Reproduce each line of the records below word for word, omitting the pictures.

## Start RECORDED DATA

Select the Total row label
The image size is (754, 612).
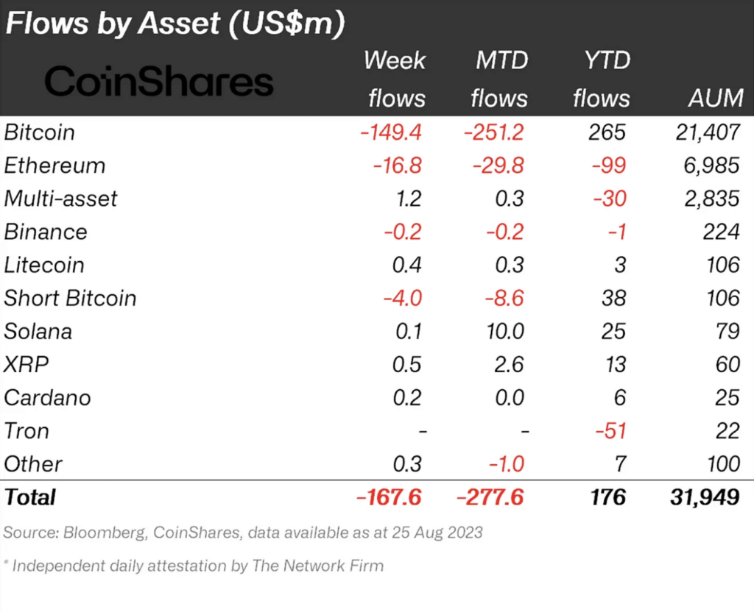(x=30, y=497)
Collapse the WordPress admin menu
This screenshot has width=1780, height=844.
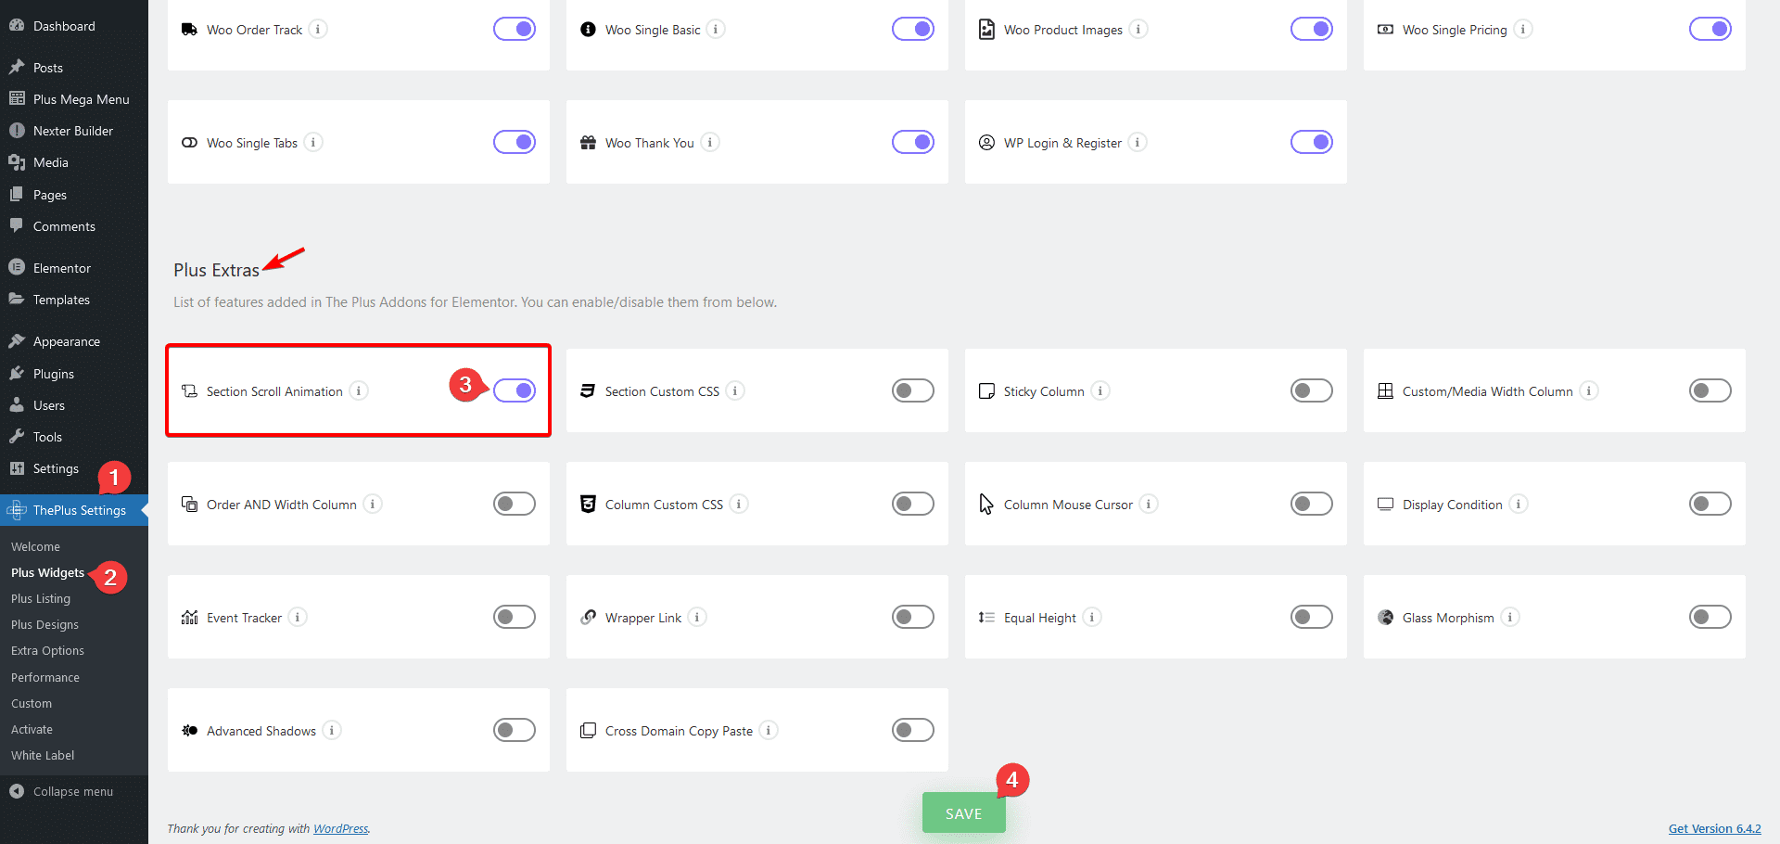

## End RECORDED DATA

> **TASK RESULT**:
Select the Total row label
The image size is (754, 612).
(x=30, y=497)
Collapse the WordPress admin menu
This screenshot has width=1780, height=844.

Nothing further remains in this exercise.